Tuesday, July 16

Russia could go broke in next year



The Russian government is ploughing through its foreign exchange reserves at such a fast rate that it could use up its rainy day fund by 2017, government officials have claimed.

Despite being a major oil-producing nation, pension pots may have to be raided to cover budget shortfalls, on which much of the reserve funds have already been spent.

Russia’s economy has been in recession for nearly two years as oil prices have slumped and Western sanctions – imposed in protest at the Russian intervention in Ukraine – have bitten hard.

“The Reserve Fund, as I remember, will be used up over the next year,” Deputy Finance Minister Alexei Lavrov told reporters.

International analysts agree. “At the current rate, the fund would be depleted in mid-2017, perhaps a few months later,” said Ondrej Schneider, chief economist at the Institute of International Finance.

The Reserve Fund had to be used three times so far this year to cover holes in the federal budget, most recently in August, when billions in Russian reserves of euros, dollars and pounds sterling were sold to cover a gap of 390 billion rubles ($7.7 billion) in the budget.

The fund is intended to keep the country’s finances running smoothly when money is tight, but it has decreased in value dramatically in just two years, falling from $115 billion in 2014 to just $40 billion in September 2016.

It will be even less by Christmas, with estimates placing its value at $18.9 billion by the end of the year.
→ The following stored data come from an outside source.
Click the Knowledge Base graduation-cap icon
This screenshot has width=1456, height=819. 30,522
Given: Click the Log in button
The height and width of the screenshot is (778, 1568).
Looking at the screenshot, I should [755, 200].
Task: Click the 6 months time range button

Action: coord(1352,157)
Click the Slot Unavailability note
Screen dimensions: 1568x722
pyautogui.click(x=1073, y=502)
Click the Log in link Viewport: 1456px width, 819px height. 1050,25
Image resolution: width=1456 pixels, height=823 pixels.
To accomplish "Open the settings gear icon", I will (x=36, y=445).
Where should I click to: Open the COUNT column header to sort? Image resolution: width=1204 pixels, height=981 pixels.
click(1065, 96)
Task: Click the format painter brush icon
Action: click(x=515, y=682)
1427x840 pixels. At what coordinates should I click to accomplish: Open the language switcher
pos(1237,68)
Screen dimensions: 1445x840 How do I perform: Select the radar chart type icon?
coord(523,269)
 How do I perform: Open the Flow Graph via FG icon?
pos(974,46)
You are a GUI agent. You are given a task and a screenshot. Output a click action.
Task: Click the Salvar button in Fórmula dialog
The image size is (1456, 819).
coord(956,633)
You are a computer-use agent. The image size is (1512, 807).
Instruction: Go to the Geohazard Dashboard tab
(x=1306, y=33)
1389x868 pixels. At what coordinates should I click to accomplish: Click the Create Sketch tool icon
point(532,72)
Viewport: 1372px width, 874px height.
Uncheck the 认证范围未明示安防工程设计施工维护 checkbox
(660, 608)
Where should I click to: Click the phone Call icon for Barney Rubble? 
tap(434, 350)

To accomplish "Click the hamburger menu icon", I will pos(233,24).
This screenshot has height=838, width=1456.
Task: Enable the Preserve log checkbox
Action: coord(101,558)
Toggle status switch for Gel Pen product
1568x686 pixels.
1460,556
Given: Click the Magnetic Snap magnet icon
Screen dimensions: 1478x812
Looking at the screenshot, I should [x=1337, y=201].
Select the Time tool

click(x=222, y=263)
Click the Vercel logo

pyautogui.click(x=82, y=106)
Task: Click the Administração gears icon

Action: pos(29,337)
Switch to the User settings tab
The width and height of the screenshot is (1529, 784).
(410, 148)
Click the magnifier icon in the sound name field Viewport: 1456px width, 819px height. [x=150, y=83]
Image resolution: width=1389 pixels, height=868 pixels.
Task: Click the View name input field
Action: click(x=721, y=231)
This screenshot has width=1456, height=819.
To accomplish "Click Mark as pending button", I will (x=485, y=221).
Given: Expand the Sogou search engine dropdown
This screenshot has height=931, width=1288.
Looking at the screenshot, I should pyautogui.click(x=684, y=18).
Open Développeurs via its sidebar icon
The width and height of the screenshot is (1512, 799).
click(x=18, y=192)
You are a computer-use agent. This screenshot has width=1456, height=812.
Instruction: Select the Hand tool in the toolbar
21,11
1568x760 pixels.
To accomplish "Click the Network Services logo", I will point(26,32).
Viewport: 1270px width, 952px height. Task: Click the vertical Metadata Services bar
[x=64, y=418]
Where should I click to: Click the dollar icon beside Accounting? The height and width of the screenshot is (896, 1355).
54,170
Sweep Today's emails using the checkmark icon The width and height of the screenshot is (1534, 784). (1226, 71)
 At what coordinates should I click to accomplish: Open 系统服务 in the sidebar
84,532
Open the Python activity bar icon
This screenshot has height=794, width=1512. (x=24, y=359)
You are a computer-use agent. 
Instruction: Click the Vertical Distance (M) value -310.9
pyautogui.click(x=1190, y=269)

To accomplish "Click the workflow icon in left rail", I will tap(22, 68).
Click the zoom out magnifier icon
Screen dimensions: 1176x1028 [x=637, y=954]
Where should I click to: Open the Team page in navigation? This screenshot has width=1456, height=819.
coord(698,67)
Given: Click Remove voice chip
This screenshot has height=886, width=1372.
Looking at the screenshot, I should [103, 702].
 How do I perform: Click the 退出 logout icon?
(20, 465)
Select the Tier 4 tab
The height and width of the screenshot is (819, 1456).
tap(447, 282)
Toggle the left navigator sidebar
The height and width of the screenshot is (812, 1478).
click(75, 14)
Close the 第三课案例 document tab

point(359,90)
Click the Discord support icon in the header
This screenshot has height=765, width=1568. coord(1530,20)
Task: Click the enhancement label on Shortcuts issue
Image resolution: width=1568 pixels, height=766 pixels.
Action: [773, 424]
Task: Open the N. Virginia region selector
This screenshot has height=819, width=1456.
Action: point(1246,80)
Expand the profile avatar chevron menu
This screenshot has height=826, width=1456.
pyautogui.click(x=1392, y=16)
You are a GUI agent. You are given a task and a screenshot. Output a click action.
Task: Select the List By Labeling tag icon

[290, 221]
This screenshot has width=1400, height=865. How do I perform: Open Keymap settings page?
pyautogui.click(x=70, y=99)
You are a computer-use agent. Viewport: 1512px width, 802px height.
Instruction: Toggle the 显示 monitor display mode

As well as international sanctions hurting Russia’s economy, a surplus of oil in the international market has caused a drop in revenue.

In 2014, oil was worth over $100 per barrel but has tumbled and dipped between lows of $30 and $60 per barrel, stabilizing at around $45 in recent months.

However, many observers believe these issues have merely served to exacerbate pre-existing problems in the Russian economic climate, such as over-reliance on petroleum and gas, lack of diversification and an authoritarian atmosphere which deters entrepreneurship and investment.

Government officials have said the separate National Wealth Fund could be used to cover future budget deficits. But this money is intended to be used for pension provisions and large, planned investments, not plugging holes in the budget. It has also lost value recently but is still worth more than the Reserve Fund, at around $94.5 billion.

Analysts have also said it may be easier said than done to use the National Wealth Fund, as the money has less liquidity – making it harder to quickly convert into cash – than the reserves.

The government is also reportedly less than enthusiastic about using this money, particularly at a time when economic circumstances are so difficult for many people in Russia.

The average wage has dropped to less than $594 every month, according to Stratfor Eurasia analyst Lauren Goodrich, cited in CNBC.